South African Canegrowers has urged President Cyril Ramaphosa to stop sugar imports from Brazil, warning that a surge in foreign sugar is damaging South Africa’s local industry and pushing Tongaat Hulett closer to collapse, The Mercury reported.
SA Canegrowers said a sharp rise in imported sugar is damaging the domestic industry and worsening the crisis at Tongaat Hulett, one of the country’s major sugar companies, which is currently facing possible liquidation. The case is being heard by the Durban High Court.
According to figures from the South African Revenue Service (SARS) tracked by the industry body, sugar imports have risen sharply in recent months. In January 2026 alone, about 24,600 tonnes of refined sugar entered South Africa from countries such as Brazil, India and Thailand.
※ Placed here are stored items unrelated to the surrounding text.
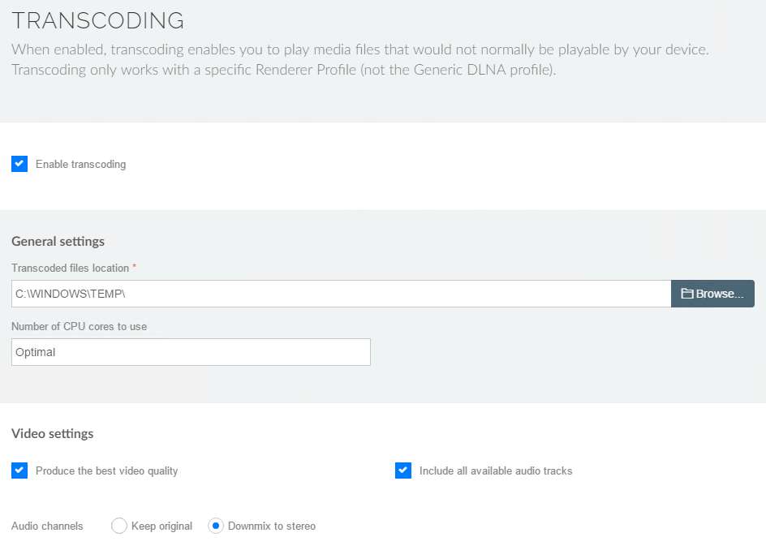The height and width of the screenshot is (550, 766).
Task: Focus the Transcoded files location path field
Action: (x=341, y=294)
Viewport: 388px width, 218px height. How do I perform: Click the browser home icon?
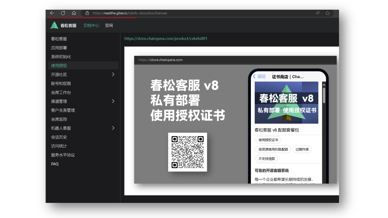74,13
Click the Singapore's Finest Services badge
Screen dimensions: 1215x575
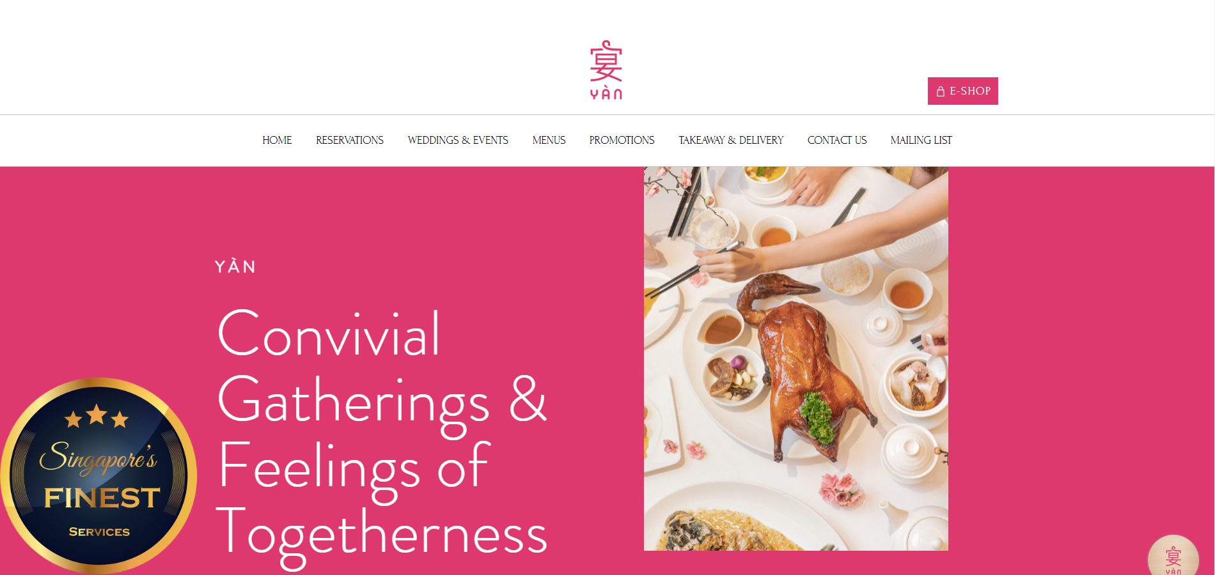tap(98, 476)

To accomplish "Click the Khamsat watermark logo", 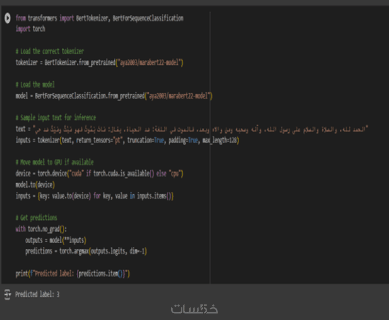I will click(194, 308).
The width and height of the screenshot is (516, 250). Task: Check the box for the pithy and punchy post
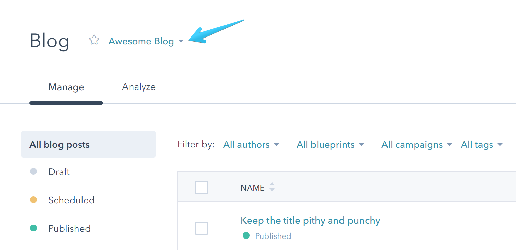point(202,228)
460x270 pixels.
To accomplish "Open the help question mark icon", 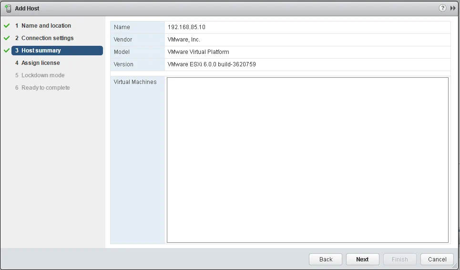I will (x=443, y=8).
The group said this single month’s imports were higher than the total annual imports recorded in 2020, 2021 and 2022 combined.
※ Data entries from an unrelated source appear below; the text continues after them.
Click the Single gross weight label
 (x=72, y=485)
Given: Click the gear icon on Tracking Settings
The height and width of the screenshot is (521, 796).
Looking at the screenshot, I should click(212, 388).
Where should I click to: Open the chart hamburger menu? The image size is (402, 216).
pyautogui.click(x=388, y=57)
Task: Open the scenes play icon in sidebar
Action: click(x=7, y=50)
SA Canegrowers said the increase in imports is causing heavy financial losses for local producers. The industry estimates that more than R7,000 is lost for every tonne of locally produced sugar that is replaced by imported sugar. For the 2025–26 season, the total loss to the sector could reach about R1.5 billion.
The sugar industry supports more than one million jobs and livelihoods, particularly in rural areas of KwaZulu-Natal and Mpumalanga.
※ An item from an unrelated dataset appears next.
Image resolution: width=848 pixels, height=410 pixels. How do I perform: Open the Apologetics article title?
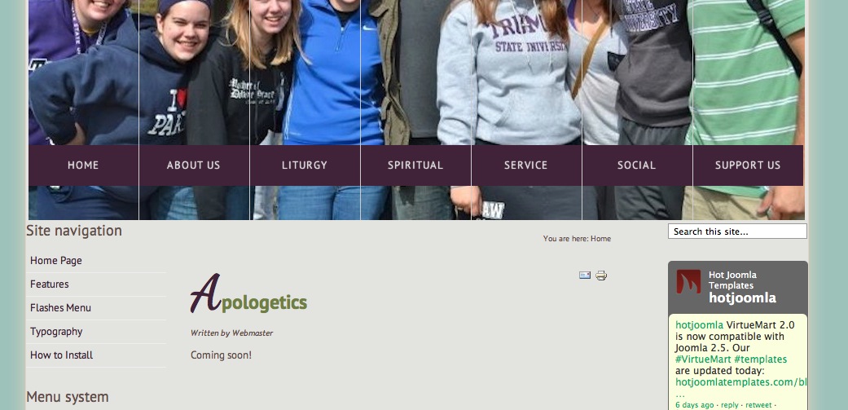pyautogui.click(x=248, y=293)
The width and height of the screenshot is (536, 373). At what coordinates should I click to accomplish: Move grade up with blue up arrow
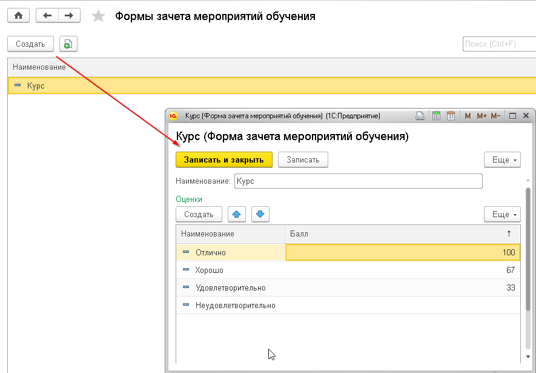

Higgins Mdluli said the rise in imports has not lowered prices for consumers. Instead, he claimed some traders are buying cheap sugar from international markets and selling it locally at regular prices, keeping the profits while affecting jobs in the country.
The situation is also linked to the financial troubles of Tongaat Hulett, which runs the country’s only independent sugar refinery. The company produces a specific type of white sugar used by food and beverage companies, the same market that is now seeing an increase in imported refined sugar.
Mdluli warned that even if Tongaat Hulett avoids liquidation, the company may continue to struggle if import tariffs remain weak.
Last week, Parks Tau met industry representatives and the International Trade Administration Commission of South Africa to discuss the rise in imports. However, SA Canegrowers said the latest data for early 2026 suggests that recent tariff adjustments have not reduced imports.
The organisation has now urged Ramaphosa to raise the issue with Luiz Inácio Lula da Silva and stop sugar imports from Brazil, saying South Africa already produces enough sugar to meet domestic demand.
SA Canegrowers also called on the trade commission to complete its review of import tariffs to ensure fair competition and protect farmers, workers and communities that depend on the sugar industry.